学校の再開を図る支援としては、これまでに4期の事業で計23校の整備を終了しており、現在、5期目の事業として6校について施設の整備を行っています。
(上)Enfantine校に提供した学校家具、
(下)CCS校で配布したスクールバッグ(C)PWJ
各校において、より安全に、より良い学校運営ができるように、キャパシティ・ビルディング(能力向上)のワークショップ、トラウマやストレスが生徒に与えうる影響や症状などの心理社会的な基礎知識を学ぶワークショップ、保健衛生向上のワークショップや防災についてのワークショップなども実施しています。これらのワークショップは、学校運営スタッフ、教員、生徒、親、地域の人から構成される「学校支援委員会」メンバーや教員を対象として開催してきました。ワークショップの参加者からは、「新しい知識を得ることができた」、「新たな考え方を学ぶことができた」、「より長期的な視点から学校運営の計画を立てることができた」といった意見を多く聞くことができ、ワークショップが今後の学校運営に役立っていくことが大いに期待されます。

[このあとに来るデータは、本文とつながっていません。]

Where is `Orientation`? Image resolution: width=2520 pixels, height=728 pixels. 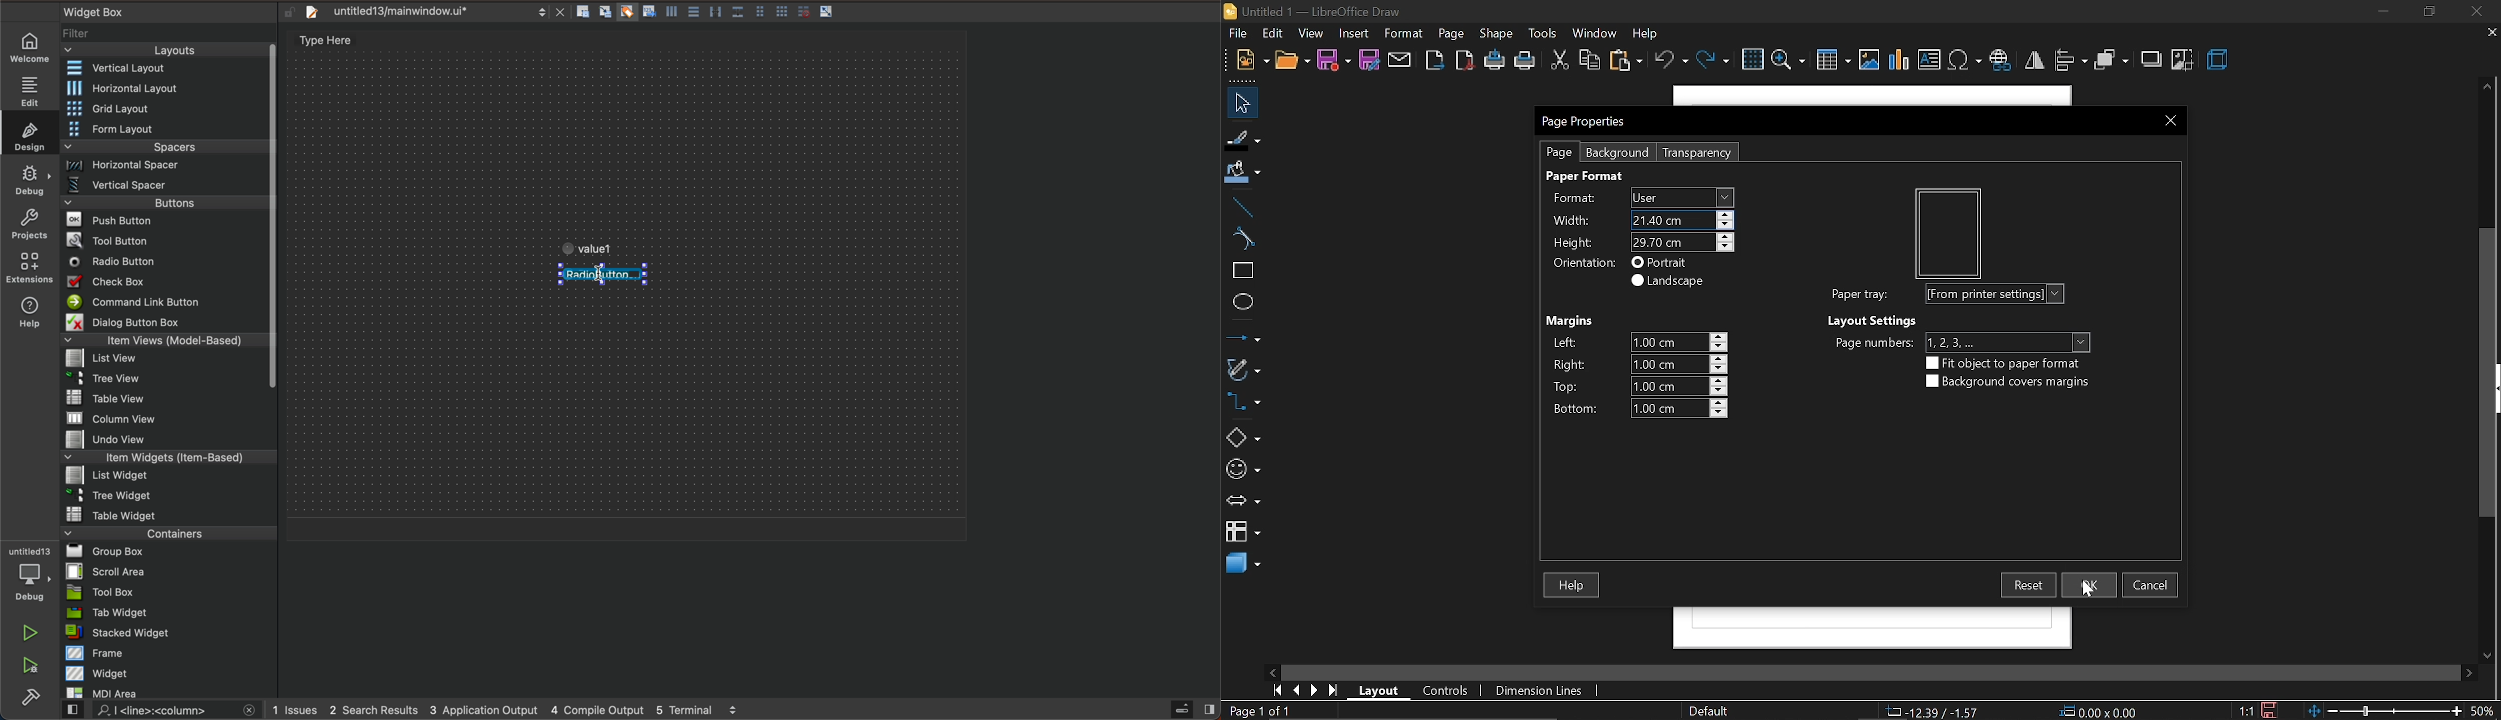
Orientation is located at coordinates (1580, 264).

(上)学校運営5カ年計画を作成中のワークショップ参加者、
(下)心理社会的サポート・ワークショップ(C)PWJ
さらに、こうしたワークショップの実施は、PWJの支援対象校間でのネットワークの構築に寄与しています。ワークショップは、通常、複数の学校合同で行います。そのため、これまで面識のなかった学校関係者同士が知り合う機会となり、ワークショップ後も連絡を取りあい、情報交換や相談などを行う関係が構築されていることを確認しています。

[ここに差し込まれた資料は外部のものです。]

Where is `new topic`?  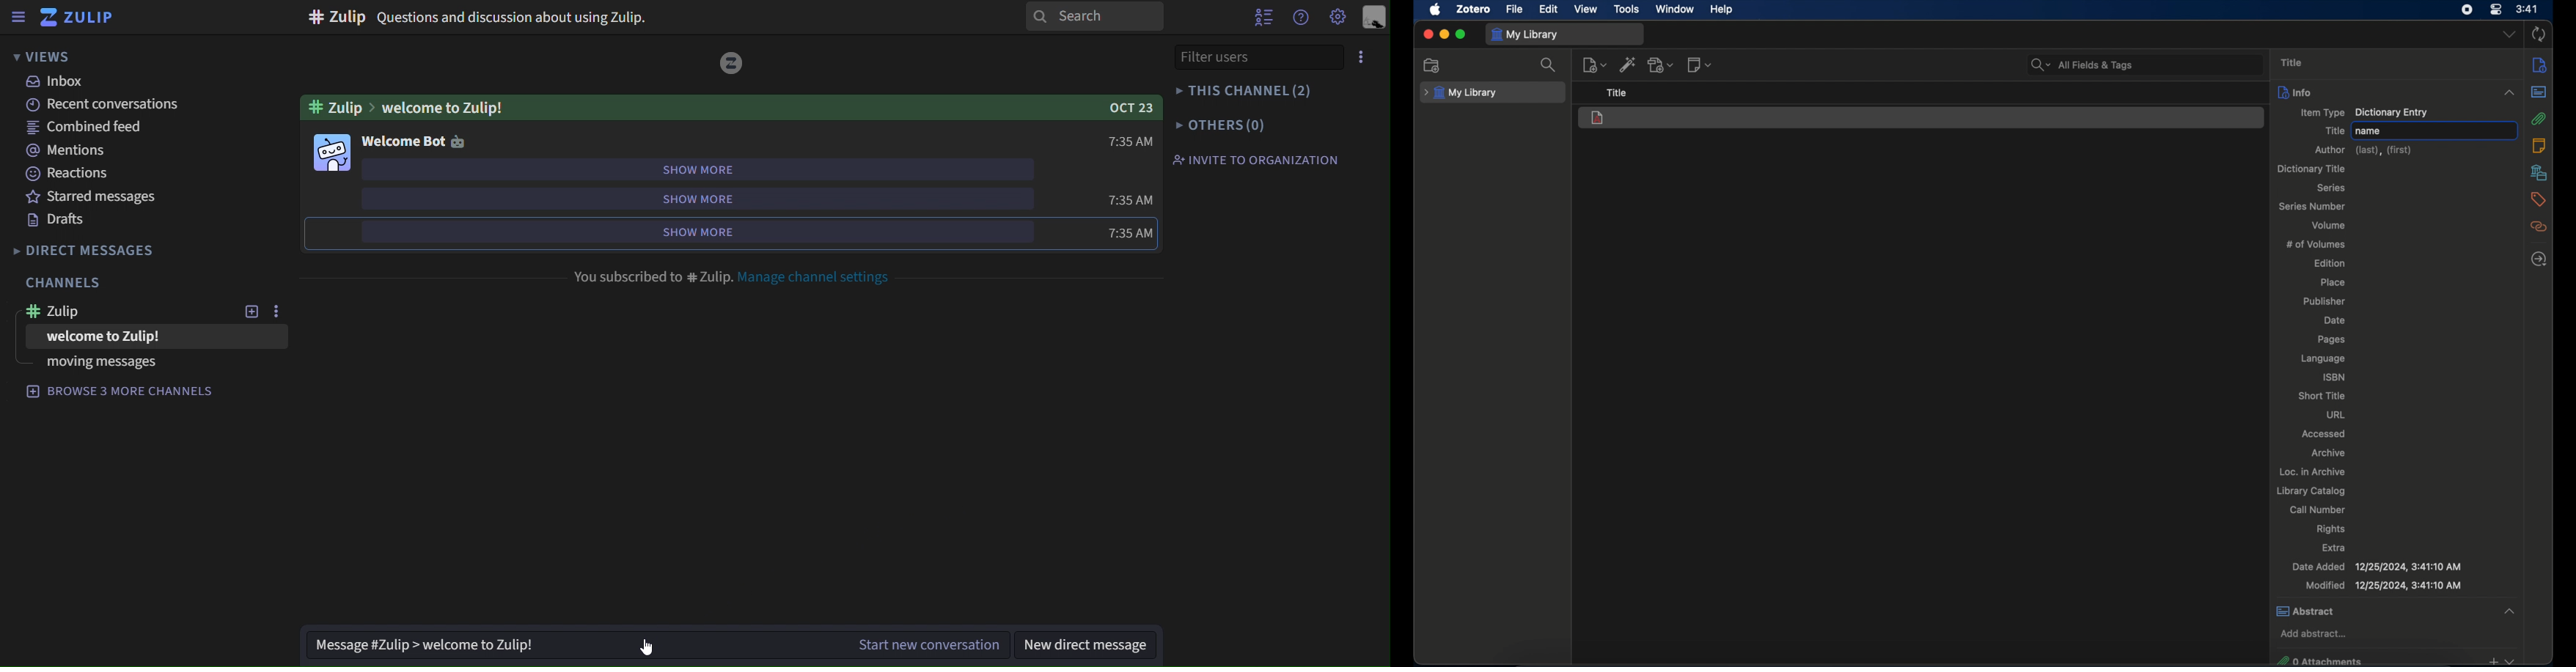 new topic is located at coordinates (249, 312).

また、過去にPWJが支援した学校からもうれしい報告が来ています。PWJが各校において整備した施設は、あくまで仮設であり、必要最低限のものに留めています。これは、PWJのハイチにおける支援が緊急支援であり、学校再開後は、各校がそれぞれの力で施設等を徐々に改善してほしいという考えに基づいています。そのため、キャパシティ・ビルディングのためのワークショップでは、学校の問題を自ら発見するだけでなく、その原因分析方法の伝授、そして、学校の5カ年計画を立てるところまで行います。このワークショップが功を奏し、過去の支援校を訪れると、学校が主体となった様々な改善が実施されています。例えば、生徒の安全のために校門を追加で作ったり、日差しによっては暗くなってしまう教室に電灯を設置したり、職員室のドアを二重にして強化したり、国旗掲揚用の柱を設置したりと、小さなところから、各校でできることを工夫して取り組んでいることが分かります。

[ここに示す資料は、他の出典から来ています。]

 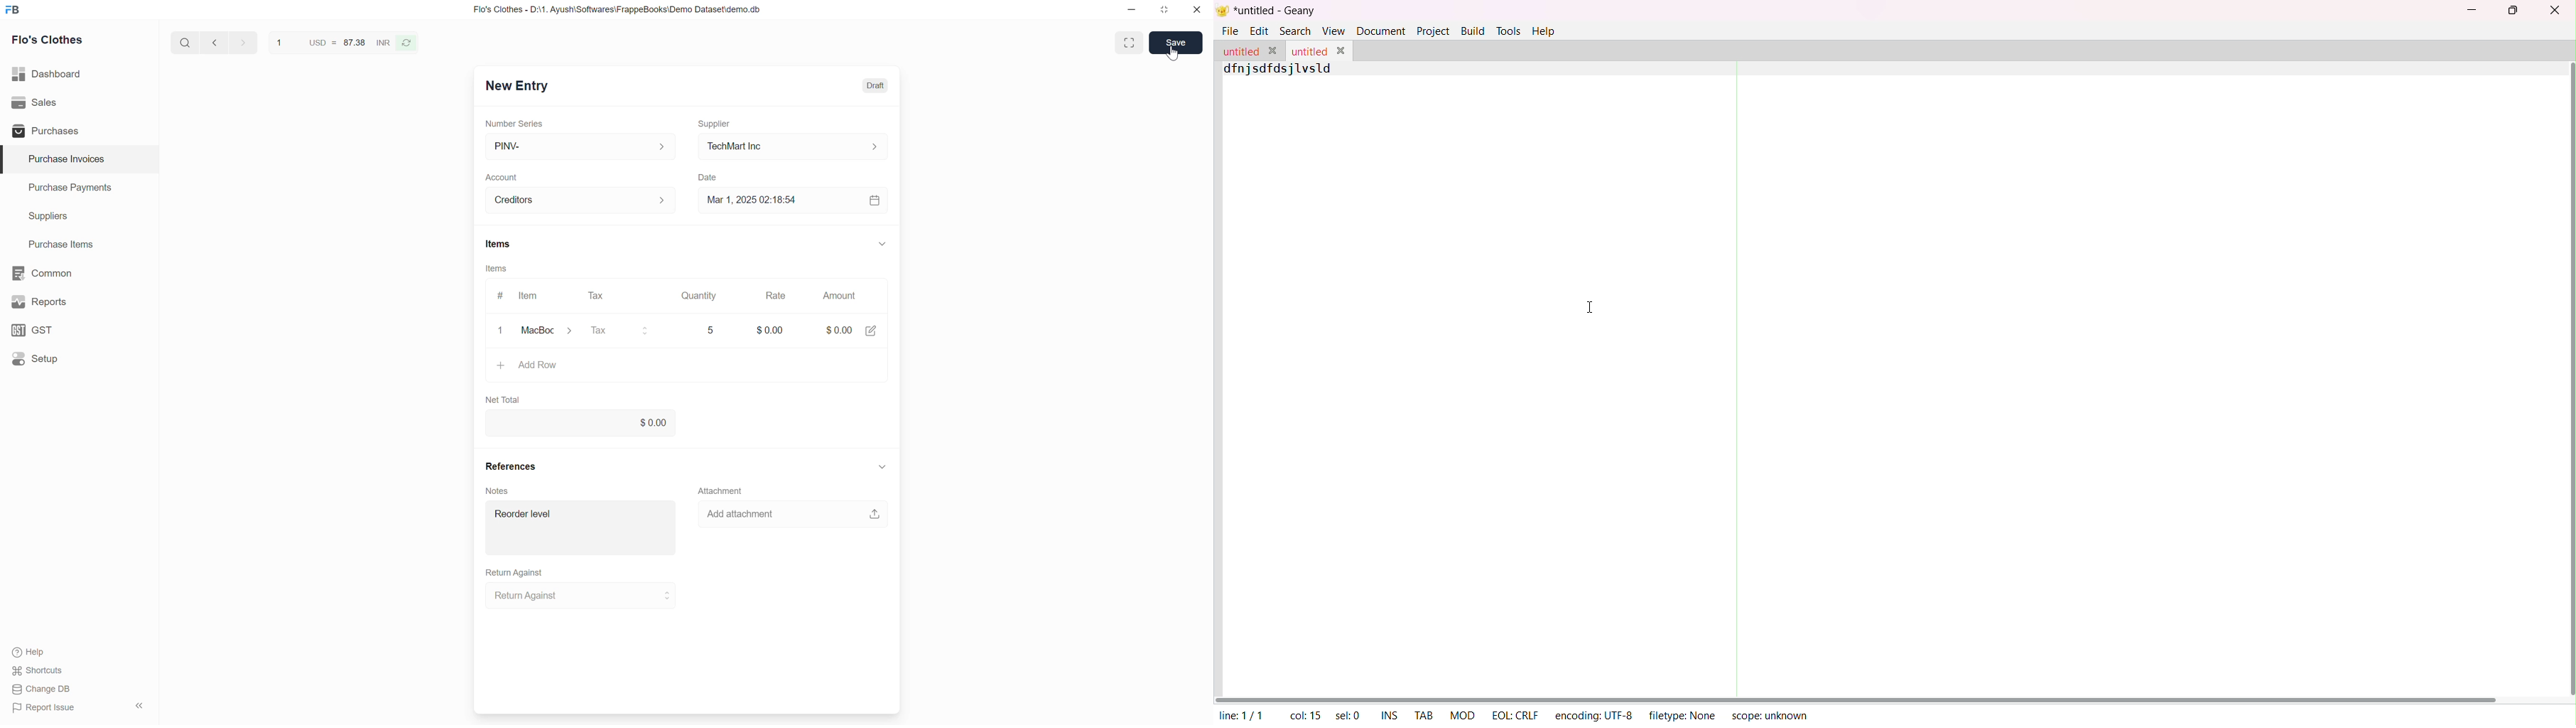 I want to click on Flo's Clothes - D:\1. Ayush\Softwares\FrappeBooks\Demo Dataset\demo.db, so click(x=617, y=9).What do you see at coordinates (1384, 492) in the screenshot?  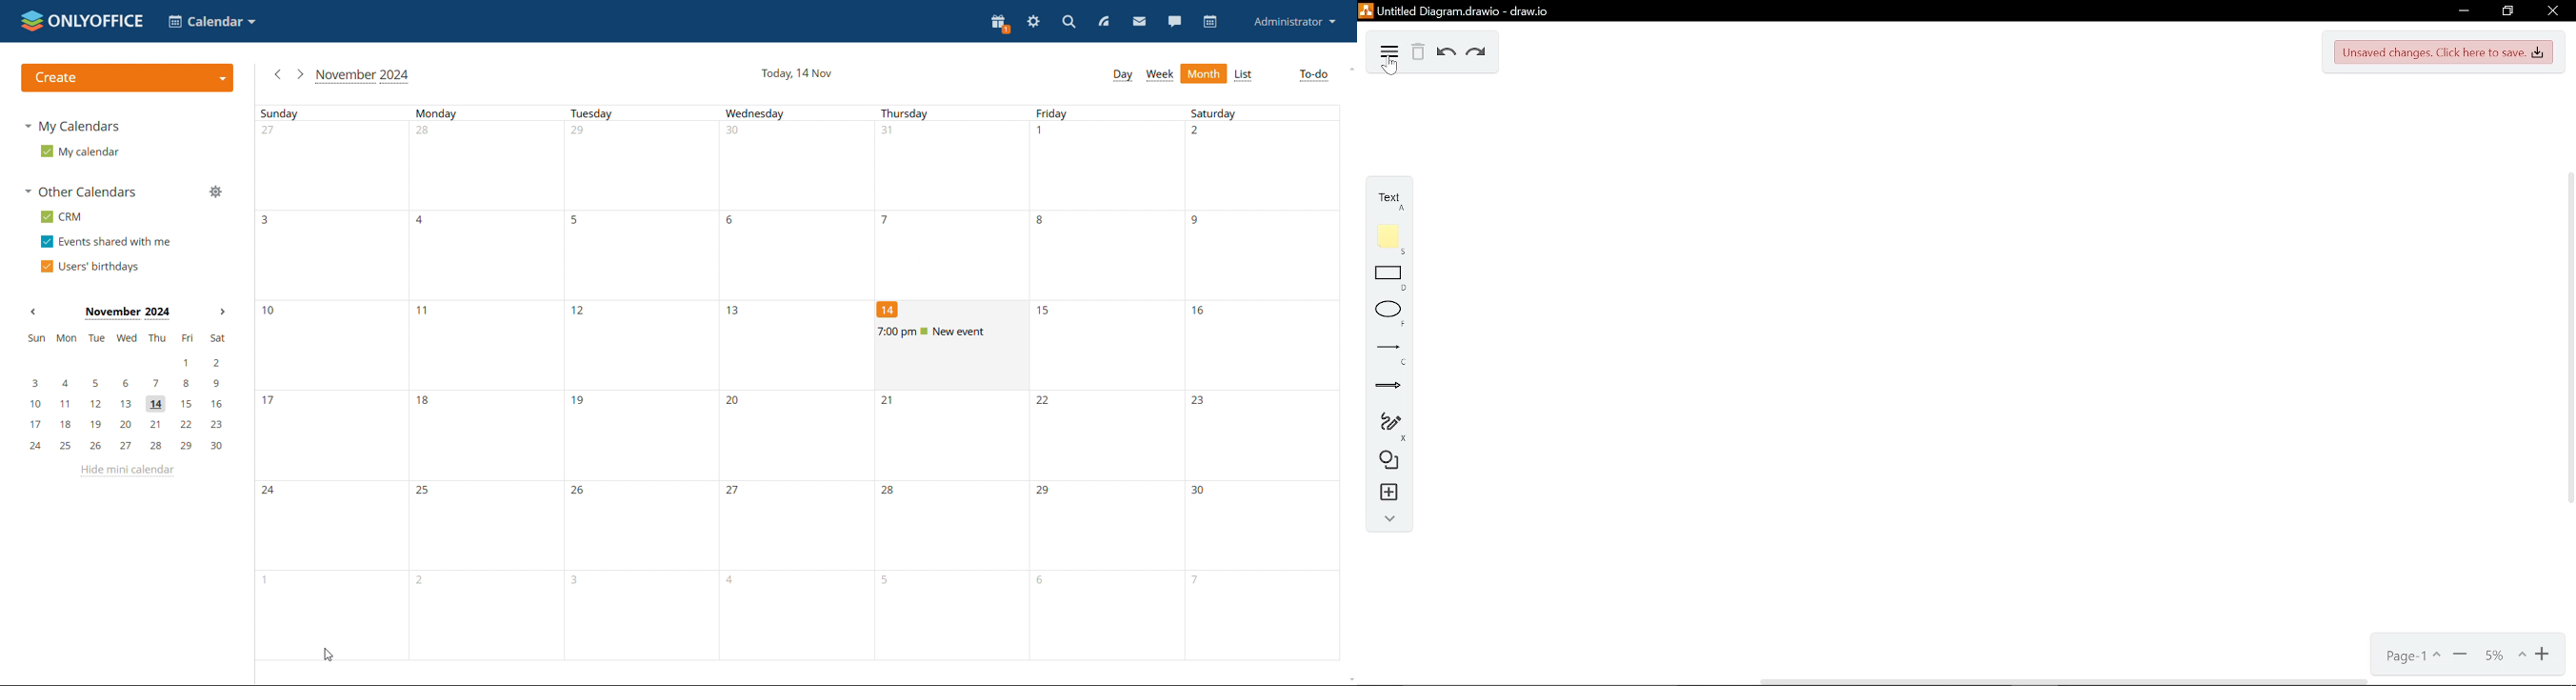 I see `Insert` at bounding box center [1384, 492].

(上)Michel de Montaigne校で電灯を設置した教室、
(下)Ideal Plus校では校門を追加(C)PWJ
このように、PWJが支援した各校は、学校当事者の手によりその後もさらに発展し続けていることが確認できたことは、PWJスタッフが各校関係者と協力してきた成果と考えており、現在整備を進めている学校についても、これまでの教訓を活かして事業を進めていきます。
*本事業は、ジャパン・プラットフォームによる資金や寄付金などにより、実施しています。